[PATCH 1/2] arm64: Refactor vDSO time functions
Will Deacon
will.deacon at arm.com
Fri Jul 8 07:11:44 PDT 2016
Hi Kevin,
On Mon, May 09, 2016 at 01:37:00PM +0100, Kevin Brodsky wrote:
> Time functions are directly implemented in assembly in arm64, and it
> is desirable to keep it this way for performance reasons (everything
> fits in registers, so that the stack is not used at all). However, the
> current implementation is quite difficult to read and understand (even
> considering it's assembly). Additionally, due to the structure of
> __kernel_clock_gettime, which heavily uses conditional branches to
> share code between the different clocks, it is difficult to support a
> new clock without making the branches even harder to follow.
>
> This commit completely refactors the structure of clock_gettime (and
> gettimeofday along the way) while keeping exactly the same algorithms.
> We no longer try to share code; instead, macros provide common
> operations. This new approach comes with a number of advantages:
> - In clock_gettime, clock implementations are no longer interspersed,
> making them much more readable. Additionally, macros only use
> registers passed as arguments or reserved with .req, this way it is
> easy to make sure that registers are properly allocated. To avoid a
> large number of branches in a given execution path, a jump table is
> used; a normal execution uses 3 unconditional branches.
> - __do_get_tspec has been replaced with 2 macros (get_ts_clock_mono,
> get_clock_shifted_nsec) and explicit loading of data from the vDSO
> page.
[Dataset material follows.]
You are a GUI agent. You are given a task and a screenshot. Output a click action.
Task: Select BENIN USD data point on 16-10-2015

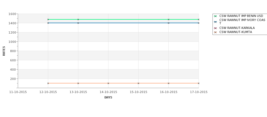[169, 20]
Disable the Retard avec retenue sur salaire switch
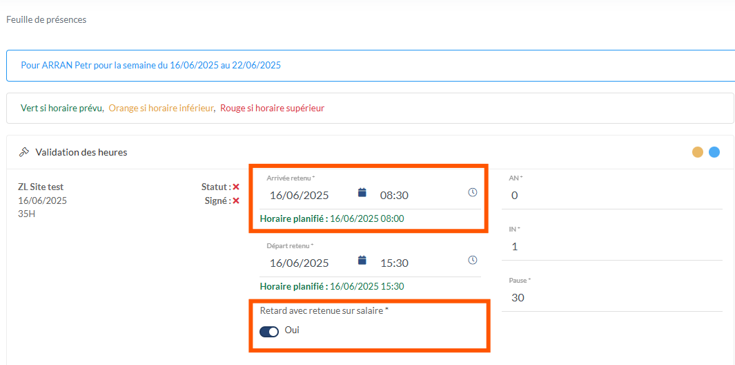 click(269, 332)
Consequently, clock_gettime and gettimeofday are now leaf
> functions, and saving x30 (lr) is no longer necessary.
> - Variables protected by tb_seq_count are now loaded all at once,
> allowing to merge the seqcnt_read macro into seqcnt_check.
> - For CLOCK_REALTIME_COARSE, removed an unused load of the wall to
> monotonic timespec.
> - For CLOCK_MONOTONIC_COARSE, removed a few shift instructions.
>
> Obviously, the downside of sharing less code is an increase in code
> size. However since the vDSO has its own code page, this does not
> really matter, as long as the size of the DSO remains below 4 kB. For
> now this should be all right:
> Before After
> vdso.so size (B) 2776 2936
>
> Cc: Will Deacon <will.deacon at arm.com>
> Cc: Dave Martin <dave.martin at arm.com>
> Signed-off-by: Kevin Brodsky <kevin.brodsky at arm.com>
> ---
> arch/arm64/kernel/vdso/gettimeofday.S | 282 +++++++++++++++++++---------------
> 1 file changed, 162 insertions(+), 120 deletions(-)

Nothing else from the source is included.